Here, the length of the delay from the issuance of the Indictment to the current trial date (September 27, 2021) is 22 months and 14 days. The Court has no trouble concluding that this delay is sufficiently long to meet the presumptively prejudicial threshold and thus trigger inquiry into the remaining three factors. See Doggett, 505 U.S. at 652 n.1 (noting that the lower courts have generally found delay approaching one year to meet the presumptively prejudicial threshold); Beamon, 992 F.2d at 1012-13 (17-month and 20-month delay long enough to pass threshold test and trigger the Barker speedy trial inquiry).

B. Reason for the Delay

“The second factor, the reason for delay, is ‘the focal inquiry.'” Alexander, 817 F.3d at 1182. The burden is on the Government to explain the pretrial delay. McNeely v. Balans, 336 F.3d 822, 827 (9th Cir. 2003) (“We likewise hold that the prosecution bears the burden of explaining pretrial delays.”). “If the government can show that the delay was wholly justifiable because it proceeded with reasonable diligence, the defendant's speedy trial claim generally cannot succeed in the absence of a showing of actual prejudice resulting from the delay.” Alexander, 817 F.3d at 1182. However, “a deliberate attempt to delay proceedings to hamper the defense counts heavily against the government.” McNeely, 336 F.3d at 827. “A more neutral reason such as negligence or overcrowded courts should be weighted less heavily but nevertheless should be considered since the ultimate responsibility for such circumstances must rest with the government rather than with the defendant.” Barker, 407 U.S. at 531; see Alexander, 817 F.3d at 1182. (“If the government intentionally delayed or negligently pursued the proceedings, however, prejudice may be presumed, and its weight in the defendant's favor depends on the reason for the delay and the length of the delay.”).

Here, there is no indication that the Government intentionally delayed the trial. To the contrary, as the Government explains, the delay in this case was caused by a number of failures by different government entities, including the Government and the Court itself.

First, the Order sealing the Indictment directed that the Indictment and case was to be unsealed “no later than November 20, 2019, at 8:00 a.m., MST.” Despite this direction, the Indictment and case remained sealed until August 5, 2021.

Second, the Canyon County Jail failed to follow the instructions in the detainer to (1) forward a copy of the detainer to the IDOC and/or the Gem County Jail, and (2) to contact the Government when Defendant was transferred out of Canyon County Jail custody. If these instructions would have been followed, the Government would have notified that Defendant's state charges had been resolved and that Defendant had been transferred into the custody of the IDOC, triggering the Government to file a writ for Defendant's transport to federal court for his initial appearance in the present case. In addition, IDOC and the Gem County Jail would have been provided a copy of the Detainer.

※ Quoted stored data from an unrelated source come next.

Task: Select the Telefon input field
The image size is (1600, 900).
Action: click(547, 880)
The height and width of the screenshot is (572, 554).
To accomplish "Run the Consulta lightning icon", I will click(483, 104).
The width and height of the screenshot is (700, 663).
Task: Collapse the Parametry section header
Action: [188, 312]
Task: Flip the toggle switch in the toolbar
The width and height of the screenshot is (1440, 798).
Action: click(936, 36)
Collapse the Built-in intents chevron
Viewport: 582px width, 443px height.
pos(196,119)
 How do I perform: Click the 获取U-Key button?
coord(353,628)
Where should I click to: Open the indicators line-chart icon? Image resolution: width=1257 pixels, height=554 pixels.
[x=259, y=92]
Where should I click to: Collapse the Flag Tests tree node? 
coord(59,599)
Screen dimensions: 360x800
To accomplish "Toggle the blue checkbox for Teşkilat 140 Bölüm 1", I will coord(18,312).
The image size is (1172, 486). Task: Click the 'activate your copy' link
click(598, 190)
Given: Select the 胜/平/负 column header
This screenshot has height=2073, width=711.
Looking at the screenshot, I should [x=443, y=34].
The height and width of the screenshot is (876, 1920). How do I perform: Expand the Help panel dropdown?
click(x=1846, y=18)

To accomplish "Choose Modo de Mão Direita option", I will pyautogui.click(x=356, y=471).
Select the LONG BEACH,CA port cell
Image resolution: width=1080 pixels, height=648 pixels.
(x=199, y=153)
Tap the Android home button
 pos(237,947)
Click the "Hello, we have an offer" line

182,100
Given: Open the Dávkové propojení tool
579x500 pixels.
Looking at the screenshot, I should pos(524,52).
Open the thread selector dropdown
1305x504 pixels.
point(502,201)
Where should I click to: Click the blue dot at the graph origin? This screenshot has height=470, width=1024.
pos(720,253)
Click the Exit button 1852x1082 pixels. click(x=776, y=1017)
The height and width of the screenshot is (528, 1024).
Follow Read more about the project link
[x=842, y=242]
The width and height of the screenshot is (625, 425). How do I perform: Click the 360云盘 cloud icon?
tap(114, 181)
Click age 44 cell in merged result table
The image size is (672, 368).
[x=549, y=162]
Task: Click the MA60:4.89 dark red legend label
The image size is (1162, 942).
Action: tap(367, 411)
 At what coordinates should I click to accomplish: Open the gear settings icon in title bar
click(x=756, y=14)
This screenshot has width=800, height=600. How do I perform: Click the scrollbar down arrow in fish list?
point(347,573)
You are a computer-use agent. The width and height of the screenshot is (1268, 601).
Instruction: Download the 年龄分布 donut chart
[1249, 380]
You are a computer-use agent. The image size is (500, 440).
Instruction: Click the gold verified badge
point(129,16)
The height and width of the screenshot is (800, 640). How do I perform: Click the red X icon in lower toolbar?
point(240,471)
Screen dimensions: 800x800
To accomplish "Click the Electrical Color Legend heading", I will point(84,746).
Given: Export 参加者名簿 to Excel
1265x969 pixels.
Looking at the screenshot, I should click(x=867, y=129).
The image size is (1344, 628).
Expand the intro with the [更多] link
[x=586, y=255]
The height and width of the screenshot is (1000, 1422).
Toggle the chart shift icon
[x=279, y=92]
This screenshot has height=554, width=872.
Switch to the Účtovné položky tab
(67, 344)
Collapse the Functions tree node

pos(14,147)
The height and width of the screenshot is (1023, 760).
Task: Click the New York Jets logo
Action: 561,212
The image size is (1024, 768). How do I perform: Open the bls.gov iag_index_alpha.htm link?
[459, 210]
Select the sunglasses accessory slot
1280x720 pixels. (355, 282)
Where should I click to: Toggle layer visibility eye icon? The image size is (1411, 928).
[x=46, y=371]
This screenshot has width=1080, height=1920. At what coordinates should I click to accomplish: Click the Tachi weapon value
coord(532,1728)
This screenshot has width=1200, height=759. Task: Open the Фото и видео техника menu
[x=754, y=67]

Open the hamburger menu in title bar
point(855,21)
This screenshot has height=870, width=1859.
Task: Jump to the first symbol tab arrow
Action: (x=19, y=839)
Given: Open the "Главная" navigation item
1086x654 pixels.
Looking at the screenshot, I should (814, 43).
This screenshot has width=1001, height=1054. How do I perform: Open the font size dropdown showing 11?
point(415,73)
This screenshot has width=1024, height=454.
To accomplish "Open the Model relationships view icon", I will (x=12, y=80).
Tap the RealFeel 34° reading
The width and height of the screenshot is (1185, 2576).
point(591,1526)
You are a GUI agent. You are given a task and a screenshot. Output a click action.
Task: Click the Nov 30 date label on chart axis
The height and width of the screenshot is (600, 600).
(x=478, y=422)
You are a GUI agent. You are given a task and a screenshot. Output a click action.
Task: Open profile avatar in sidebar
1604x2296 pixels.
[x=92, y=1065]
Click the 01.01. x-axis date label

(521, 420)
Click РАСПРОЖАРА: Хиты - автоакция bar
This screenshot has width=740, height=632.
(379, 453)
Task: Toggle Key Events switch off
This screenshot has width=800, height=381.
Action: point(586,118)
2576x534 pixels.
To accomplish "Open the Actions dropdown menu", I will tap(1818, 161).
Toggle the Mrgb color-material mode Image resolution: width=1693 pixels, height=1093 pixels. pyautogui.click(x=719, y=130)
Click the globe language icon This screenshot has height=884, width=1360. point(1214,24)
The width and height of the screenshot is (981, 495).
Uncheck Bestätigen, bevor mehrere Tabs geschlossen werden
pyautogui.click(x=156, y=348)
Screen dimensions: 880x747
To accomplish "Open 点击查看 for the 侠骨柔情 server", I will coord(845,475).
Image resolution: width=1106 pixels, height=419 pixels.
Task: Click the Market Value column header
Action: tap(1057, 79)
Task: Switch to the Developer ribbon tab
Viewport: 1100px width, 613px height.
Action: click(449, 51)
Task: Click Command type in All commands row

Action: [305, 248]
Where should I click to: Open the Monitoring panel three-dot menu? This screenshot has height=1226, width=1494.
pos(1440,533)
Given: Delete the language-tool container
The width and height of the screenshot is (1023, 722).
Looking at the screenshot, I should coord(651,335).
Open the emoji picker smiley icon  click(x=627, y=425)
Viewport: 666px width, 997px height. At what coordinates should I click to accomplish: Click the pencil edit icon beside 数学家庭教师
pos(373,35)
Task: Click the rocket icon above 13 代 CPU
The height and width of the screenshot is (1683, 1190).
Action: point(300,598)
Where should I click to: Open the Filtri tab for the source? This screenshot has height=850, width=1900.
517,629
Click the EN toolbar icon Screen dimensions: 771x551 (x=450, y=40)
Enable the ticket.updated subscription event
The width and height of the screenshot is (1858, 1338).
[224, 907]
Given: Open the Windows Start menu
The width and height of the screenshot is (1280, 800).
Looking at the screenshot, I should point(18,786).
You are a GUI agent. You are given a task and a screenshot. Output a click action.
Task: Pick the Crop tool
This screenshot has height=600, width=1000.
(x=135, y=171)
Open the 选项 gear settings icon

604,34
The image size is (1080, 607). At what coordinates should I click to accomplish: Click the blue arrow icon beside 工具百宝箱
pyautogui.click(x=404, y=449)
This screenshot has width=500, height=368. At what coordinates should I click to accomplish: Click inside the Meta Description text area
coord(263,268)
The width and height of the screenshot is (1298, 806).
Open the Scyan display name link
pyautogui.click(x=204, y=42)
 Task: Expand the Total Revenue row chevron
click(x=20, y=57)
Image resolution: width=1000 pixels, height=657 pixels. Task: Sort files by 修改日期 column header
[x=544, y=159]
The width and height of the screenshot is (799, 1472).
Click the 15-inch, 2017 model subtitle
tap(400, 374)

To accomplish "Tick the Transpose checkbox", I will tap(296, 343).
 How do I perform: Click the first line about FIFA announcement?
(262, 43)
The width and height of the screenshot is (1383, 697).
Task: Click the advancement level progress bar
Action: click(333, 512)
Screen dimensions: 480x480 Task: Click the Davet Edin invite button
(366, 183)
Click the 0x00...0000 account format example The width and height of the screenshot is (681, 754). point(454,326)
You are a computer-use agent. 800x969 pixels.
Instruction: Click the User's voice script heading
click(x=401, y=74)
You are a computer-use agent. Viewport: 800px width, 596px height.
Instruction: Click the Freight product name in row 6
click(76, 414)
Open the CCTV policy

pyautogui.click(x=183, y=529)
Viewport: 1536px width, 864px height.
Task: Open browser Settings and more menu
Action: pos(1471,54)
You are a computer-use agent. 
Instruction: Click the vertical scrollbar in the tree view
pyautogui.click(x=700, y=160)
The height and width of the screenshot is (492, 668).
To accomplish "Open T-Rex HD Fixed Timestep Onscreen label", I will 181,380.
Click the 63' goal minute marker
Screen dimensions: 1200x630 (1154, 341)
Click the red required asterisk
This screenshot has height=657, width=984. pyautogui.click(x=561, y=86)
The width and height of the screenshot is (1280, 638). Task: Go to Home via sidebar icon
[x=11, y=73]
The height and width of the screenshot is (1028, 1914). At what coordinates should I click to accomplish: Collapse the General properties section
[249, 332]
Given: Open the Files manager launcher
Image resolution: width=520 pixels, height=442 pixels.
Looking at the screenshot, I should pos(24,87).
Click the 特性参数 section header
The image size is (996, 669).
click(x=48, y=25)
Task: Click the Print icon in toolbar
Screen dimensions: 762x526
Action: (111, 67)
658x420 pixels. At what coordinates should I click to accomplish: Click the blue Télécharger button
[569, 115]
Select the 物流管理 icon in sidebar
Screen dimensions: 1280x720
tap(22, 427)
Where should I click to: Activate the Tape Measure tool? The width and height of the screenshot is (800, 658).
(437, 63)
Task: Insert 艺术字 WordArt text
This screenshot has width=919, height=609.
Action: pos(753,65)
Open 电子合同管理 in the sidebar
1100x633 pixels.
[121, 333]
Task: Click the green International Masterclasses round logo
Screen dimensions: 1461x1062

Third, the housing of Defendant at the Gem County Jail for a year, rather than immediate placement at an IDOC facility, also caused created some confusion that contributed to the delay. Specifically, the Government represents that it has been informed by the Court on previous occasions that a writ should not be filed until the inmate is within an IDOC facility. The Government also represents that it has in the past requested a date and time for an initial appearance for a defendant serving a sentence in county jail, and the Court has declined to set the initial appearance on the ground that the defendant was housed in a county jail rather than an IDOC facility. The Government further represents that notes from the handling Government attorney confirm this understanding of the Court's policy caused additional delay here: the handling attorney was waiting for Defendant's transfer from the Gem County Jail to an IDOC facility before requesting a writ for Defendant' transport for the initial appearance in federal court.

Fourth, IDOC did not receive a copy of the detainer when they received custody of Defendant in February 2020, or when Defendant was finally transferred to an IDOC facility in February 2021, and neither IDOC, the Gem County Jail, nor Canyon County Jail contacted the Government to inform it of the transfer. Indeed, Defendant did not have a detainer on him during the time he was in IDOC custody until after the writ was filed in the present case on July 13, 2021.

The Court finds that the delay that occurred while Defendant was in the custody of the Canyon County Jail-from November 2019, to February 2020-is not attributable to the Government as Defendant had pending state charges that were not yet resolved.

As to the delay between February 2020 and July 2021, this 17-month delay was caused by the negligent failure of several governmental entities, including the Government and the Court itself. There is no doubt that the Government should have been more diligent in checking into the status of Defendant once Defendant was in IDOC custody. However, there is no evidence that there was any intentional conduct by the Government.

C. Prior Assertion of Speedy Trial Right

The Court now turns to the third factor in the Barker test-the defendant's prior assertion of the right to a speedy trial.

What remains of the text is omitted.